### DOCUMENT TEXT
Google's Project Astra is an application of AI that uses your phone's camera and AI to locate noise makers, misplaced items, and more. It was showcased at Google's I/O 2024 conference. The project results from Google's ambition to develop universal AI agents to assist in everyday life.
Project Astra appears to be an app with a viewfinder as its main interface. In a demonstration video, the Gemini AI could identify a speaker and explain its parts, create an alliteration about crayons, identify and explain parts of code, and even remember where it had seen a pair of glasses that were no longer in the frame.
The app also demonstrated the ability to provide suggestions to improve a system's speed and generate creative ideas, such as a band name for a plush tiger toy and a golden retriever.
Project Astra processes visual data in real time and remembers what it has seen. It achieves this by continuously encoding video frames, combining the video and speech input into a timeline of events, and caching this information for efficient recall.

[Recorded data]
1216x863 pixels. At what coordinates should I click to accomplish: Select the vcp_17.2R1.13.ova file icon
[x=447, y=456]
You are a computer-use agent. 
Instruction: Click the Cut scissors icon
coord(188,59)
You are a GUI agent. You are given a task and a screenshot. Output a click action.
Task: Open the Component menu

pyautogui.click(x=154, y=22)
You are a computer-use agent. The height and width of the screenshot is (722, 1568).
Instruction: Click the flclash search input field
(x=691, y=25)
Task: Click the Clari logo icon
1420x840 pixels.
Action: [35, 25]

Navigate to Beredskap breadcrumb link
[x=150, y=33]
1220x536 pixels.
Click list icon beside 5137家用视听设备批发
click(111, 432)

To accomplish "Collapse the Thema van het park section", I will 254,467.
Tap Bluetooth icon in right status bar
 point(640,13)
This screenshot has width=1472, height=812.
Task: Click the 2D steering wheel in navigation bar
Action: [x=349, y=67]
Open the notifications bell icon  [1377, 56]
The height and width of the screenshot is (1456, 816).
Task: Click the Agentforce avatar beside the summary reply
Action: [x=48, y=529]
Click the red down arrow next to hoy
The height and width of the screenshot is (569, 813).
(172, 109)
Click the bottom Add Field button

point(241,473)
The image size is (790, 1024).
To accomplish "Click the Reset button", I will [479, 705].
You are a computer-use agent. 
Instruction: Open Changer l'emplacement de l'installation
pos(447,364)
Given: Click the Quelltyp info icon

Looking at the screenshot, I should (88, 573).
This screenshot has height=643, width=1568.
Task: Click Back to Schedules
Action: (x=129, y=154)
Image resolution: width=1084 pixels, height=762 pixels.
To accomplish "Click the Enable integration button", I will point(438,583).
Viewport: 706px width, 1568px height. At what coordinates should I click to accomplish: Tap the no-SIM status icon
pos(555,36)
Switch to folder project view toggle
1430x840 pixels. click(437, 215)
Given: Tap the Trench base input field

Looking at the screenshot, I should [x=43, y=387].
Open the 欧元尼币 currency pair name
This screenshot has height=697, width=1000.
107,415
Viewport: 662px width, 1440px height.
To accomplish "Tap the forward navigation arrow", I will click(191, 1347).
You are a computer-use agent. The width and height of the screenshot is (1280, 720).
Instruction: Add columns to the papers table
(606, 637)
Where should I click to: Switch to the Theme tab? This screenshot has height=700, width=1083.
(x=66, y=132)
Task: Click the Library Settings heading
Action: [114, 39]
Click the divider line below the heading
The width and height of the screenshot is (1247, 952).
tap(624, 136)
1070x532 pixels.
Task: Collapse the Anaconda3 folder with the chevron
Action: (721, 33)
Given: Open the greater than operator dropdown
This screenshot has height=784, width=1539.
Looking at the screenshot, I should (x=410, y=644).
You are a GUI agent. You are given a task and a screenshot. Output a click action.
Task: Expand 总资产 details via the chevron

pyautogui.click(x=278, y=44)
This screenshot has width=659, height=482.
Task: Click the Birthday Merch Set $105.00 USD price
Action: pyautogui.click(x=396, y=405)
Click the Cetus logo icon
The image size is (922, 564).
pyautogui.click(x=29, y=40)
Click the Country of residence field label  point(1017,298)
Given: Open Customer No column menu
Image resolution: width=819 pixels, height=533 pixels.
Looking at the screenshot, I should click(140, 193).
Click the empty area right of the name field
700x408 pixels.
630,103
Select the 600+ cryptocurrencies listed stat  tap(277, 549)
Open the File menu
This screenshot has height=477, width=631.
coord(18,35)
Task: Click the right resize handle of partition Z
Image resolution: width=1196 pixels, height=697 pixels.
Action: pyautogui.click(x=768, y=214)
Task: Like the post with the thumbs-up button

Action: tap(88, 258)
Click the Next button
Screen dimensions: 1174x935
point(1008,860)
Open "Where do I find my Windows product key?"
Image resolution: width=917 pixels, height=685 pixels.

### PARTS OF THE EXERCISE
**a.** Print the portion of the Project Astra article that begins at the words "Project Astra processes" and ends after the words "for efficient recall.".
**b.** Answer these questions using the Project Astra article:
(i) At which conference was Project Astra showcased?
(ii) What serves as the app's main interface?
(iii) For which two items did the app generate a band name?
**c.** Go on with the Project Astra article, starting after its final sentence.
The recorded data is separate material and is not part of the Project Astra article.

### SET OF ANSWERS
**a.**
Project Astra processes visual data in real time and remembers what it has seen. It achieves this by continuously encoding video frames, combining the video and speech input into a timeline of events, and caching this information for efficient recall.

**b.**
(i) Google's I/O 2024 conference
(ii) A viewfinder
(iii) A plush tiger toy and a golden retriever

**c.**
Google has also been enhancing the vocal expression range of its AI, giving the agents a more comprehensive range of intonations. This is similar to the human-like responses provided by Google's Duplex voice assistant technology.
While Project Astra is still in its early stages, Google's DeepMind CEO, Demis Hassabis, suggests that these assistants could be available through your phone or glasses.
Some of these capabilities are expected to come to Google products, like the Gemini app, later this year.